#### TEXTO DADO:
★ ★ ★
Por Gabriel E. Merino
El mundo no será el mismo después de
la pandemia que vivimos, aunque todavía no nos imaginemos todo lo que eso
implica.
La crisis desatada por el coronavirus
y la conmoción mundial que trajo aparejada puede ser analizada en al menos tres
dimensiones, más allá de sus consideraciones sanitarias o sobre el cuadro
epidemiológico en sentido estricto que, por cierto, han llevado tarde o
temprano a la mayoría de los estados a tomar la iniciativa e intentar con mayor
o menor acierto medidas de contención.
★ ★ ★
#### QUÉ HACER 1:
Según el texto dado, ¿en cuántas dimensiones como mínimo puede analizarse la crisis del coronavirus?
#### QUÉ HACER 2:
Explica qué llevó a la mayoría de los estados a tomar medidas de contención, según el texto dado.
El material de abajo es aparte y no tiene que ver con el texto dado.
★ ★ ★
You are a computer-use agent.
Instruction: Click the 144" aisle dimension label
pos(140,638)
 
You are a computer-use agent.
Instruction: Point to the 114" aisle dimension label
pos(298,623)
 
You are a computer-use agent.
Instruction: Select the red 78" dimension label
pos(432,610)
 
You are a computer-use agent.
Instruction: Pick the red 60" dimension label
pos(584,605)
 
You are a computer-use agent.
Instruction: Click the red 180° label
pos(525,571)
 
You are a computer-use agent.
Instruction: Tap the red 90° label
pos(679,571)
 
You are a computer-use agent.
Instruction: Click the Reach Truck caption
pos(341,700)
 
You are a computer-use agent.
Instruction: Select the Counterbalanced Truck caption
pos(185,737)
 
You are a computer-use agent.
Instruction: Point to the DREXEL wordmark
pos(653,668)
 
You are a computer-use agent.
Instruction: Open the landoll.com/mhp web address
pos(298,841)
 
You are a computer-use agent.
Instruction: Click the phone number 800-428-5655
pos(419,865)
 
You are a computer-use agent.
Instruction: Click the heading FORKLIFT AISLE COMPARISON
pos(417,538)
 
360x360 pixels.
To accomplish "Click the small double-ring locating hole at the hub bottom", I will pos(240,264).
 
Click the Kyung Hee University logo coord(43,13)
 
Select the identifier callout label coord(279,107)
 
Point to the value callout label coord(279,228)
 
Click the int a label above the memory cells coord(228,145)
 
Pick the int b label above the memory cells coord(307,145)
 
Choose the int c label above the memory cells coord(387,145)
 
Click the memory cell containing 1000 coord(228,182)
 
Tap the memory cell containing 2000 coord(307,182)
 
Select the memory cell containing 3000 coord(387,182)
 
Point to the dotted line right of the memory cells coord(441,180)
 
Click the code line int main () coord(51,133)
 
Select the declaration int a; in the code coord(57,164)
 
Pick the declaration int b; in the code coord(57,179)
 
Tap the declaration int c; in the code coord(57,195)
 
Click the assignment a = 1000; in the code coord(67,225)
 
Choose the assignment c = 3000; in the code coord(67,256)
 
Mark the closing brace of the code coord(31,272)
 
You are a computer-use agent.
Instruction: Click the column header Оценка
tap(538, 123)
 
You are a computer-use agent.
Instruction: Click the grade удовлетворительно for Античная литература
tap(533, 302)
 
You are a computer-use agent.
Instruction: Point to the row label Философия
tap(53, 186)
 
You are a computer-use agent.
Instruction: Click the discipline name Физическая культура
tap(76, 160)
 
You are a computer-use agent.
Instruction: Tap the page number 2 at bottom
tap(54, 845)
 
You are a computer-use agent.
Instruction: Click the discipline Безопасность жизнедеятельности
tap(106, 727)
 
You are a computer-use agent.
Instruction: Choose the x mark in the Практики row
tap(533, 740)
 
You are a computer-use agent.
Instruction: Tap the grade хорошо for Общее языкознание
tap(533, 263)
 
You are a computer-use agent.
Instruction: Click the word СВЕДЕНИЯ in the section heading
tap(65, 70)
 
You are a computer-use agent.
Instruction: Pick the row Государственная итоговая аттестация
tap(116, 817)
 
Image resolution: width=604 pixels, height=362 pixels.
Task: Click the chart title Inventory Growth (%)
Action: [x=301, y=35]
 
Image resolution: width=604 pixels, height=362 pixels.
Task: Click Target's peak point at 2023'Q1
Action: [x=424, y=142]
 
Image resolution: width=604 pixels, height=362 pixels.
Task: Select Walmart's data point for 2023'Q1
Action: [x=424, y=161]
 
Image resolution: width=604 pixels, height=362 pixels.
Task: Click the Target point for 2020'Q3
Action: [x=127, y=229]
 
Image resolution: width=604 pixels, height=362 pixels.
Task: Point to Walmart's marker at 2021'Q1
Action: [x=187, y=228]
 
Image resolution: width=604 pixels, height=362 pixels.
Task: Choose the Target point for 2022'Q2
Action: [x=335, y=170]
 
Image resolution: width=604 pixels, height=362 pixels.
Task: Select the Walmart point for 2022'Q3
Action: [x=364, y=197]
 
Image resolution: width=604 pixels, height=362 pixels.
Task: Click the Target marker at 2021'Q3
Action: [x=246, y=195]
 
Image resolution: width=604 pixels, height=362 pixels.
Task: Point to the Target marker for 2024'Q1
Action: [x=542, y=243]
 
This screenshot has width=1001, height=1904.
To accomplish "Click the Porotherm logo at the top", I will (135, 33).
★ ★ ★
#### RESULTADO 1:
En al menos tres dimensiones.

#### RESULTADO 2:
Las consideraciones sanitarias o sobre el cuadro epidemiológico llevaron, tarde o temprano, a la mayoría de los estados a tomar la iniciativa. Así intentaron medidas de contención, con mayor o menor acierto.